Stream Completion Events

Break down AI responses into discrete chunks for faster response times.

When conversing with LLMs such as ChatGPT or Claude, you notice that unlike human communications, where we send complete message by complete message, it "streams" in the text one piece at a time, and not even necessarily in complete words. LLMs work by generating their responses token by token.

It can take quite long for an LLM to write a complete paragraph — even for the fastest models.

With the Response AI / Prompt step, by default the API will wait for the entire response to be generated before sending the text back. This can often take a few seconds and mean users have to wait a long time and then suddenly get a very long message.

By setting the ?completion_events=true query parameter in the Interact Stream API, Voiceflow will return output from the Response AI / Prompt steps as a text stream as it's generated, which can be shown to the user on an interface capable of handling partial responses.

📘

Only the Response AI / Prompt step produces completion events

Example Response completion_events=false

event: trace
id: 1
data: {
  "type": "text",
	"payload": {
    "message": "Welcome to our service. How can I help you today? Perhaps you're interested in our latest offers or need assistance with an existing order? Let me know if you have any other questions!",
  },
  "time": 1725899197143
}

event: end
id: 2

This is what a response might look like normally. The user might have to wait a bit before seeing the message.
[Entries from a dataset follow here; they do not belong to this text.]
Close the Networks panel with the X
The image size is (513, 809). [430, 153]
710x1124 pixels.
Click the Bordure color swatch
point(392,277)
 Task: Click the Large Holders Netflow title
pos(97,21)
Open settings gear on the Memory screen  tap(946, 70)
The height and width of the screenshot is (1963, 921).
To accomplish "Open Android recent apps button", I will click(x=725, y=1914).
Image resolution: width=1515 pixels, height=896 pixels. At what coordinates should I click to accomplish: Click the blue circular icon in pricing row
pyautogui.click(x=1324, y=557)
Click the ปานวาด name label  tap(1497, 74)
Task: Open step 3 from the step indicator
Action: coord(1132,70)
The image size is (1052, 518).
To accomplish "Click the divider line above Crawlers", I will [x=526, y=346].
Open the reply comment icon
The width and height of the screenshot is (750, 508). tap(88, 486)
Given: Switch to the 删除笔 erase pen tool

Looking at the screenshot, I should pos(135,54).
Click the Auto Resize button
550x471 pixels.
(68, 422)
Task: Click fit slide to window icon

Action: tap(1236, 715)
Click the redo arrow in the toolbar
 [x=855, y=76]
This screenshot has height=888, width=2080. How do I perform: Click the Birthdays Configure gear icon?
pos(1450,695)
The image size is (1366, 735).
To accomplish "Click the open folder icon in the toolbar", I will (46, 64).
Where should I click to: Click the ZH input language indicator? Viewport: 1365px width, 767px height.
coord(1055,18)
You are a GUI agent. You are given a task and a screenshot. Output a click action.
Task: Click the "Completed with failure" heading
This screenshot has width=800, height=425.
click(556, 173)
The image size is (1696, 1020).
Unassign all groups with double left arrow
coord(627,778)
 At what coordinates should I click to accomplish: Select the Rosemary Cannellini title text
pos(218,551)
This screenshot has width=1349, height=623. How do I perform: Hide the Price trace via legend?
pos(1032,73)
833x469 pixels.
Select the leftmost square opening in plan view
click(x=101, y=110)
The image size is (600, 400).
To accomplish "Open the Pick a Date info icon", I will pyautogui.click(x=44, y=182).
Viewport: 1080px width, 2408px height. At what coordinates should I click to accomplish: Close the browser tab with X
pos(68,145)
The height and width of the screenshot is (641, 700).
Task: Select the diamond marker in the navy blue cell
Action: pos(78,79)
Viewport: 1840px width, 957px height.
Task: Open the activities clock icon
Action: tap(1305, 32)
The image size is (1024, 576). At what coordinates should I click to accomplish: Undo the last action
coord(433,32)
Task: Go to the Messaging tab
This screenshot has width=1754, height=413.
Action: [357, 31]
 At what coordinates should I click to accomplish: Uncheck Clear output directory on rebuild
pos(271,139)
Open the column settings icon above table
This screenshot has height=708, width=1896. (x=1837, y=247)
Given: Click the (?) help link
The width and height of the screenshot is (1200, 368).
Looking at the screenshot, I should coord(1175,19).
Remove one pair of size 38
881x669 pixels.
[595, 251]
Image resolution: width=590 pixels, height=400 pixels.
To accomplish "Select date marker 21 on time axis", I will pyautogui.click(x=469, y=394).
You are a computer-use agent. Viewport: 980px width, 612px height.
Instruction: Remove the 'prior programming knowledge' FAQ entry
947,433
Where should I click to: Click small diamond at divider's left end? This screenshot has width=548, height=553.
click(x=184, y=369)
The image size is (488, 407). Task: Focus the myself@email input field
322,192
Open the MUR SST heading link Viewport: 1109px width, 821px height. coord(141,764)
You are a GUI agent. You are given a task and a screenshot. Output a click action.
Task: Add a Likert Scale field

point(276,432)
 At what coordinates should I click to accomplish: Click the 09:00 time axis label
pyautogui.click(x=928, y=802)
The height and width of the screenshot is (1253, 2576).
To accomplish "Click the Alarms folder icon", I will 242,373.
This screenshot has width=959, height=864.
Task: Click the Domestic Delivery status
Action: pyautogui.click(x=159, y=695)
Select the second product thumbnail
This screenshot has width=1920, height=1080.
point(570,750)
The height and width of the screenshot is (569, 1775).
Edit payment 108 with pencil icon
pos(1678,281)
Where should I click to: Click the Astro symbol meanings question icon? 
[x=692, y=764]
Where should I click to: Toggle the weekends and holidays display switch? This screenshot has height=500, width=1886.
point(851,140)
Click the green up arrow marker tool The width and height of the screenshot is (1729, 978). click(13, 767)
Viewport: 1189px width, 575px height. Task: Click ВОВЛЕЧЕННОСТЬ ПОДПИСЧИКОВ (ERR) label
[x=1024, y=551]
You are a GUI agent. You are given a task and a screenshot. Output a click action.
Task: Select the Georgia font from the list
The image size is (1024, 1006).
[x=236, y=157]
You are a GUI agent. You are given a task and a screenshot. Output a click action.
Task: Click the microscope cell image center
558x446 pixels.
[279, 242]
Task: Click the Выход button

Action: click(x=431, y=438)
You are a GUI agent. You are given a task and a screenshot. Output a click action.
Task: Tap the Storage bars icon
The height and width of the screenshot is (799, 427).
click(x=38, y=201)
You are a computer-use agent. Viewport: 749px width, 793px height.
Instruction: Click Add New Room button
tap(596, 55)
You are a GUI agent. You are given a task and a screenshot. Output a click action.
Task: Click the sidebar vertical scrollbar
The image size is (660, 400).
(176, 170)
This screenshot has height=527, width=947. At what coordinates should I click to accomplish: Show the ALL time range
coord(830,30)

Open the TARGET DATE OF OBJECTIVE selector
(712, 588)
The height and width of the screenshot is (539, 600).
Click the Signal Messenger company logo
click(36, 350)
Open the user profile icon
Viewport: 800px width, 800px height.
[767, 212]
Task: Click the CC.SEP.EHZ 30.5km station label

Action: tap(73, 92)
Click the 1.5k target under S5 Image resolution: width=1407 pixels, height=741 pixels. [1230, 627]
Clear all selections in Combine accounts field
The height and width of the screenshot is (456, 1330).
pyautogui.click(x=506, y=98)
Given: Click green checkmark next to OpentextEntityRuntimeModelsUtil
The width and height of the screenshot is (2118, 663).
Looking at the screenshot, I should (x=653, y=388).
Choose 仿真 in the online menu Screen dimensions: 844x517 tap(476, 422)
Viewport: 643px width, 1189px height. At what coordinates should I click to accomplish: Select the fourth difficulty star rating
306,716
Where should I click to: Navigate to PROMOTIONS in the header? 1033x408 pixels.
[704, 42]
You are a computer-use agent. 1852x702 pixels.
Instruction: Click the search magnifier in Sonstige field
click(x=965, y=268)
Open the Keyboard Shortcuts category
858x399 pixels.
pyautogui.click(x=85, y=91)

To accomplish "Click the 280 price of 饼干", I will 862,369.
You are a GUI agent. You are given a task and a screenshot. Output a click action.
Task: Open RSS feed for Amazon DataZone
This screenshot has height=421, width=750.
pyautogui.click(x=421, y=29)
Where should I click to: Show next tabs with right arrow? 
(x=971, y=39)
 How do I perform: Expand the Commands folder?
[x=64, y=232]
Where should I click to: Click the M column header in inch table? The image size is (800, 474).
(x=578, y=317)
Example Response completion_events=true

event: trace
id: 1
data: {
  "type": "completion",
  "payload": {
    "state": "start"
  },
  "time": 1725899197143
}

event: trace
id: 2
data: {
  "type": "completion",
  "payload": {
    "state": "content",
    "content": "Welcome to our service. How can I help you today? Perh",
  },
  "time": 1725899197144
}

event: trace
id: 3
data: {
  "type": "completion",
  "payload": {
    "state": "content",
    "content": "aps you're interested in our latest offers or need ",
  },
  "time": 1725899197145
}

event: trace
id: 4
data: {
  "type": "completion",
  "payload": {
    "state": "content",
    "content": "assistance with an existing order? Let",
  },
  "time": 1725899197146
}

event: trace
id: 5
data: {
  "type": "completion",
  "payload": {
    "state": "content",
    "content": " me know if you have any other questions!",
  },
  "time": 1725899197147
}

event: trace
id: 6
data: {
  "type": "completion",
  "payload": {
    "state": "end",
  },
  "time": 1725899197148
}

event: end
id: 7

With completion_events turned on, it still takes the same total time to get the entire message, but the user will be able to see the first chunk of text within milliseconds: Welcome to our servi..."

Enabling completion_events means the API will return a completion trace instead of a text (or speak) trace. There is a payload.state property which is one of three values:

  • state: "start" to signal the start of a completion stream.
  • state: "content" to stream in additional text to the same text block, under the content property
  • state: "end" to signal that the completion is now finished, and the final LLM token usage

These trace types facilitate the delivery of text streaming as the large language model (LLM) generates the response message. Note, the content data may not always be in complete sentences or words.

It is the responsibility of the API caller to stitch the data together and have it reflect live on the conversation interface.

Examples

See our streaming-wizard demo (NodeJS). Note the use of the "end" state as a marker to start a new line in the conversation.

Deterministic and Streamed Messages

It may be jarring to pair this with existing deterministic messages that come out fully completed. Some messages stream in, while others are sent as whole. To mitigate this, you can either:

  • create a fake streaming effect for deterministic messages that matches what messages streamed through completion events look like
  • accumulate enough completion traces to form a complete sentence, and send group streamed responses into sentences before displaying them. Look for delimiters such as . ? ! ; \n (newline). You can then send the completion as a group of smaller complete messages.